Le preneur ne peut en outre se prévaloir des dispositions des directives MiFID dans le cadre de la relation contractuelle avec l'intermédiaire en assurances puisque ces contrats d'assurances ont été exclu du champ d'application desdites directives. Il n'en reste pas moins que tant l'intermédiaire en assurances que l'établissement financier qui, souvent, propose de souscrire à ces contrats d'assurance type Branche 21 ou Branche 23 ont une obligation d'information vis-à-vis du preneur dont l'étendu peut toutefois varier.
|
J.M. / NV Dexia Bank België, NV Dexia Insurance Belgium-Dexia Verzekeringen B
Zet.: J. Daenen (rechter) |
Pl.: Mrs. K. Van Ooteghem en M. Geerts loco J.-P. Buyle |
(…)
1. | De feiten |
Uit de door partijen overgelegde stukken, de conclusies van partijen en hun pleidooien, leidt de rechtbank de volgende relevante gegevens af.
In de maand februari 2000 tekende eiser J.M. voor een bedrag van 32.226,16 EUR (inclusief instapkosten) in op het 'Beethoven-fonds' van de beleggingsformule 'Open-life' in het toenmalige Bacob-bankkantoor te Kalmthout, alwaar eiser een spaarrekening had.
Deze intekening gebeurde op basis van de voorstelling van het beleggingsproduct door de toenmalige Bacob-kantoorhouder aan de hand van een brochure 'Open Life' (stuk 1 eiser).
De polis nr. L-31/5074.252/00-B heeft als begindatum 21 februari 2000, en vermeldt dat de stortingen, na afhouding van 3% instapkosten voor 100% wordt belegd in het 'Beethoven-fonds' (stuk 3 eiser).

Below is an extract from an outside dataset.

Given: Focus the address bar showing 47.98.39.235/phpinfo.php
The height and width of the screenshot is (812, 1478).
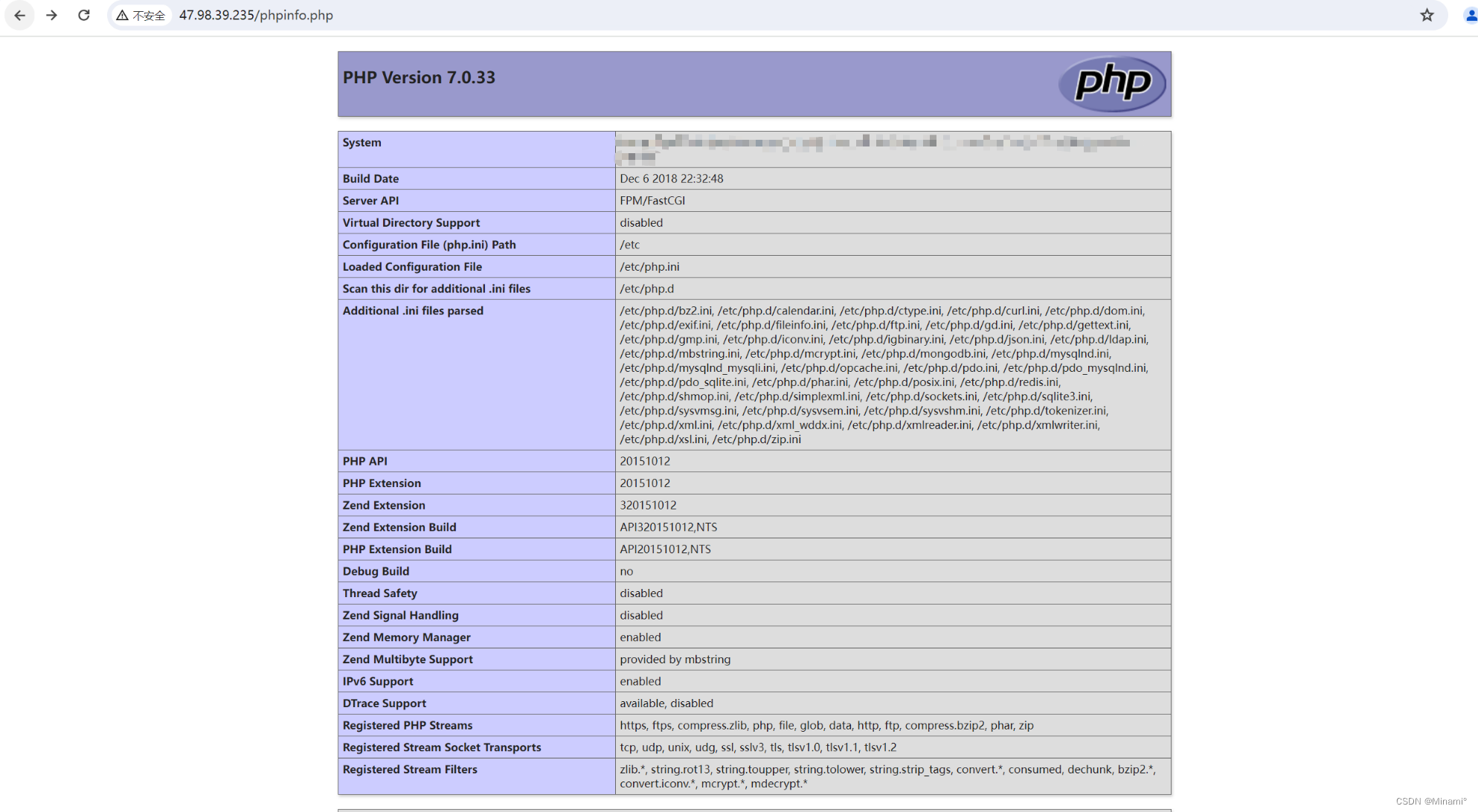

Eiser stelde vast dat de waarde van zijn belegging 3 jaren na de intekening gedaald was tot een bedrag van 22.590,15 EUR (-31%), en bekloeg zich over de gebrekkige informatie over het product bij schrijven d.d. 26 december 2002 (stuk 5 eiser).
In haar schrijven d.d. 7 mei 2003 liet eerste verweerster NV Dexia Bank weten dat het beleggingsproduct een verzekeringscontract betrof gelinkt aan beleggingsfondsen waarvan de opbrengst afhangt van de financiële markten, en dat hij diende te wachten tot de termijn van 5 jaren verstreken was.
Eiser stapte vervolgens over van het 'Beethoven-fonds' naar het defensievere 'Bach-fonds' van dezelfde beleggingsformule 'Open-life': in haar schrijven d.d. 7 mei 2003 had eerste verweerster een aantal mogelijkheden opgesomd in antwoord op de klachten van eiser, en één van deze mogelijkheden betrof een overstap naar het defensievere 'Bach-fonds' dat meer uit obligaties was samengesteld.
Na 5 jaren was er nog steeds een negatief rendement van - 21%, waarna eiser op 27 juni 2006 een ingebrekestelling verstuurde aan eerste verweerster NV Dexia Bank.
Eiser stelt dat hij op basis van misleidende informatie vanwege eerste verweerster gedwaald heeft over de werkelijke aard van de betreffende beleggingsformule, en hij vordert de nietigverklaring van de afgesloten levensverzekeringsovereenkomst.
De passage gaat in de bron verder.